As previously mentioned, fouling is an insidious condition that begins immediately after a newly cleaned system is brought back online. Therefore, it is imperative that an anti-fouling technology be utilized that would operate during heat exchanger function, and NBs may hold promise. There are numerous studies that indicate that NBs are capable of foul remediation through their interaction with crystalline fouling structures 10 and the inactivation of microbes within biofilms. 11 Although NBs may have foul

remediating or preventative capabilities( Figures 4 and 5), they may also maintain or improve heat transfer through varying means such as the creation of wake zones, 12 disrupting insulating foul formations and increasing the thermal conductivity of a fluid. 13 It has been shown that NBs can allow for more efficient heat transfer through the disruption of boundary layers and the creation of micro-convections within the fluid. When presented into a fluid, NBs have led to improved heat transfer rates when compared to a fluid without nanobubbles. 14

Figure 3: Seawater pipe with NB infusion.( Courtesy of I2 Air Fluid Innovation, Inc.)

Figure 4: Seawater pipe without NB infusion.( Courtesy of I2 Air Fluid Innovation, Inc.)

For small-scale scientific investigation or low-volume applications, the method

of nanobubble creation is determined by the bubble size desired. To generate nonspecific high-volume bulk fluid nanobubbles for use in large commercial applications, various methods have been utilized. 15 These may include liquid flow generators that use membranes, static mixing, swirling liquid flow, shearing, 16 and pressurized dissolution to create nanobubble emulsions of significant density. These techniques for nanobubble creation require water flow manipulation or excessive energy use. Alternating magnetic fields, 17 vapor infusion, 18 as shown in Figure 5, and other benign methods can create dense emulsions of NBs continuously, without excessive expenditure of energy or water. Regardless of the method chosen, the unique characteristics of NBs present themselves as a potential means to reduce the impact of fouling.
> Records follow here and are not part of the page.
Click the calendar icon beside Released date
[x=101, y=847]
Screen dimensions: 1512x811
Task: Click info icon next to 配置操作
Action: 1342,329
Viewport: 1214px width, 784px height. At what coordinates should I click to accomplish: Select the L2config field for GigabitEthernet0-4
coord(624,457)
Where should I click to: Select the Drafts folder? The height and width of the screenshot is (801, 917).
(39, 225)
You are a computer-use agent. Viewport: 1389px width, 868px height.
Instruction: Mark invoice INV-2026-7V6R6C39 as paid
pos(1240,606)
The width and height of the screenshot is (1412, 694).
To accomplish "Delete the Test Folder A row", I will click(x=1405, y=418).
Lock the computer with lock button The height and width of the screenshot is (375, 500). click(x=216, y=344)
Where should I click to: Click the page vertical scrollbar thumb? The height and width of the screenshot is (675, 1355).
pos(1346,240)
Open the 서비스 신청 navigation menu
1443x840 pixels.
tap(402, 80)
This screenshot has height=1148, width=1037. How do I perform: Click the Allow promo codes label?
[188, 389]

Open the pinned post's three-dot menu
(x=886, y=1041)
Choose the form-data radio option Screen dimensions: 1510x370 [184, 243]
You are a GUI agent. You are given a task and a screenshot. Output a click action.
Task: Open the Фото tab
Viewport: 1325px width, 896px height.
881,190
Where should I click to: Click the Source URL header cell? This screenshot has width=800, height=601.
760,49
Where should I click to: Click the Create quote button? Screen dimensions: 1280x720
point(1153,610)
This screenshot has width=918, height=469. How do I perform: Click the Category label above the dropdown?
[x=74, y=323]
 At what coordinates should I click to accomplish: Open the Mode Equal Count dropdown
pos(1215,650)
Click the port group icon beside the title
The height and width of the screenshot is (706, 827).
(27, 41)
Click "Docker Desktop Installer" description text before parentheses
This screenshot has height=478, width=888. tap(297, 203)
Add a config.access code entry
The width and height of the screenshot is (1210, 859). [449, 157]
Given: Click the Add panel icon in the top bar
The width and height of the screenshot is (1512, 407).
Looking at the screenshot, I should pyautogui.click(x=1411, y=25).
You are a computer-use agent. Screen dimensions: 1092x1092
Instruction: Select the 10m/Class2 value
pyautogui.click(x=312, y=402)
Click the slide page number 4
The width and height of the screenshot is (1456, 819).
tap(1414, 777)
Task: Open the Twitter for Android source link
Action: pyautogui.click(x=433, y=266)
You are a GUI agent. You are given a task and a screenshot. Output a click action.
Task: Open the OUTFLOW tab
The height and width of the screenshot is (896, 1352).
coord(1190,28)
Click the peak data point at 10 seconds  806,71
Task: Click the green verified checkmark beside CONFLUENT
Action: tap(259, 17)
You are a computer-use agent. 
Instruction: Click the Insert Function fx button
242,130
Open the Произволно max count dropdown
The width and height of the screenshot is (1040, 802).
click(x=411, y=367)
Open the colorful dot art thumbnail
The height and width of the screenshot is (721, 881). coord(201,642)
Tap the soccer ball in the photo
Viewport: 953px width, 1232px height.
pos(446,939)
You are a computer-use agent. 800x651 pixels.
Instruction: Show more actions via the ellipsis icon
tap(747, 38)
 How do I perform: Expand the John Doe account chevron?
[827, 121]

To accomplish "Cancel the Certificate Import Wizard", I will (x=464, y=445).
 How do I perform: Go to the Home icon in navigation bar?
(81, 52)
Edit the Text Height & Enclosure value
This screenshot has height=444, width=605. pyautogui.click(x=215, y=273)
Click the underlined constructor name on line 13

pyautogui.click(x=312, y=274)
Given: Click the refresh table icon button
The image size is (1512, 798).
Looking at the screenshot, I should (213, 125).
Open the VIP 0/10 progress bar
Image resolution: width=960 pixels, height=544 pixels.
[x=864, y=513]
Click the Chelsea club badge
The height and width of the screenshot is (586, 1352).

The Important Role of Heat Exchangers on Net Zero Goals

The ever-growing global concern about excessive expression of GHG into the atmosphere, particularly from industry, has begun a revolution whereby corporations are becoming environmentally aware. Due to external forces such as public acceptance and financial pressure, companies utilize tools, such as their environmental, social, and governance( ESG) score to identify the potential areas of improvement. The relevance of ESG reporting has grown as investors and other corporate stakeholders desire to invest in or work with companies that wish to undertake the current environmental, economic, public health, and social justice crises. Additionally, ESG reporting provides a roadmap offering guidance to the public and consumers by which to measure the company’ s environmental and social stance. Consumers are now driven by how and where a product is manufactured and that process’ s impact on the environment. An unbiased source available to those concerned about registered ESG ratings is the Carbon Disclosure Project( CDP), which is a non-governmental organization that focuses on environmental factors.